Anyway, I got sweeties for all the girls at work. It's an odd French tradition that when you have something to celebrate, you bring the sweets (as opposed to others buying you sweets). I laid out the last bag in a smiley face for the early shift to find...

Sweeties!

 

Sweeties - update

The following day, condi (the pick'n'pack girls) had left me a message. Mmmm, I wonder who speaks English that well?
So long, and thanks for all the Sweeties!

 

Your comments:

Rob, 21st May 2010, 23:47
It's amazing just how tough electronics can be when you get it wet. A dry off and it's usually OK, although you do have to watch out for things like coils and under ICs.

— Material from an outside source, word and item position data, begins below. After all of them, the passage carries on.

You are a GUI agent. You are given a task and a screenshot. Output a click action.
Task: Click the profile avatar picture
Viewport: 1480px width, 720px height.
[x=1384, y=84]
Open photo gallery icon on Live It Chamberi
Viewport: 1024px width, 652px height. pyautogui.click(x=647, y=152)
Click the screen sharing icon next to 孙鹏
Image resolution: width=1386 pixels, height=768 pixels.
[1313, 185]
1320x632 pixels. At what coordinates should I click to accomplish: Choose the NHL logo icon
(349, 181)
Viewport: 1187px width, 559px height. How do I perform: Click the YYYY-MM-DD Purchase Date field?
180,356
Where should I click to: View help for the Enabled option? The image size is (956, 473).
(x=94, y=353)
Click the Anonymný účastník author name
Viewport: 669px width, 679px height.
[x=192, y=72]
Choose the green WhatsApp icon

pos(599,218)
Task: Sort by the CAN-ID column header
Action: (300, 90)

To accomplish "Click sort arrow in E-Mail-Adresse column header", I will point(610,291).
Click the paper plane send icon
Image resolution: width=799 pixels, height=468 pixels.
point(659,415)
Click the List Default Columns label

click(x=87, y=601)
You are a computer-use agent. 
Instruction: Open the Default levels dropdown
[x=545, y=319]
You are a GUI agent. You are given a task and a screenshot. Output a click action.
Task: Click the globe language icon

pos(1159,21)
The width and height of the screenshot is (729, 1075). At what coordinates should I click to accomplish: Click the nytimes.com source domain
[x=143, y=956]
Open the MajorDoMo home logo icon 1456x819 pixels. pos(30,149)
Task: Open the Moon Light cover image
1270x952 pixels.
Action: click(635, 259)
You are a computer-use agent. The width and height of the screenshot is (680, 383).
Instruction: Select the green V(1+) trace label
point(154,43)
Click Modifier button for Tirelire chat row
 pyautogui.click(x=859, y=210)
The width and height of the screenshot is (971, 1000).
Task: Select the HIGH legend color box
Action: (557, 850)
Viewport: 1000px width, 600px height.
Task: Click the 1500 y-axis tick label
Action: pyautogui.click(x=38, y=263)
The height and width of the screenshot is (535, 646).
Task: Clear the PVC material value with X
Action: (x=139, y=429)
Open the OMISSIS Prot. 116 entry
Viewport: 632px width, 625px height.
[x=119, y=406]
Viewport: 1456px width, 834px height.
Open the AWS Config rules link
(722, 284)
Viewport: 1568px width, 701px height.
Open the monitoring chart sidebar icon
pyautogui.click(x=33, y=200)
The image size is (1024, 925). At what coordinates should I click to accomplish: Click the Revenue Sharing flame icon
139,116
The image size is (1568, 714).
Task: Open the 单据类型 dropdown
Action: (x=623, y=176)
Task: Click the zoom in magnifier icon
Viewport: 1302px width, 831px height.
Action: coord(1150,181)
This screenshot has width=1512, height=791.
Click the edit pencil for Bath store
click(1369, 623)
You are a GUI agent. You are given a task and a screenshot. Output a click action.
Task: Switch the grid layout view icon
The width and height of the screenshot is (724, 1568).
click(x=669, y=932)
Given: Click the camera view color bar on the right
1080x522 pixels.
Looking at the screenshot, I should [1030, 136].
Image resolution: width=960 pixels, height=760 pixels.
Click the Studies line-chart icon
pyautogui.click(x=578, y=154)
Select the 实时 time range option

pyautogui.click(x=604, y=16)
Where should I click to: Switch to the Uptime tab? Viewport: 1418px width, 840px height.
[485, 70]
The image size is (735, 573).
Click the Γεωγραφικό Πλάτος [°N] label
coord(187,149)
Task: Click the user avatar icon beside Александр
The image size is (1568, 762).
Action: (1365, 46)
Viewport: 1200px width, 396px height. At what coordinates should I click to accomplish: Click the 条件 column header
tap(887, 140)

Be glad it was tea, though, and not Orange Juice - that can eat away those itty bitty PCB tracks in no time flat..
Rick, 22nd May 2010, 03:09
Ah, yes, Rob. But hardy or not, if the computer was OFF and I spilt some tea, I'd open it, dry it out, and expect it to work. 
But when the computer is actually running at the time, that changes things. 
 
I think I swabbed up most of the contamination. Much of the board is surface-mount, which means less place for tea to find itself. 
 
Yikes! I hope nothing gets eaten away - it was strong Tetley with milk and two sugars. 
 
I do think I'll need to strip and clean the keyboard, however. Every key works, but some (c, 1, tab) need a firm prod. Besides, there's bound to be the usual assortment if undefinable crud that keyboards seem to attract, so a good clean probably isn't a bad thing!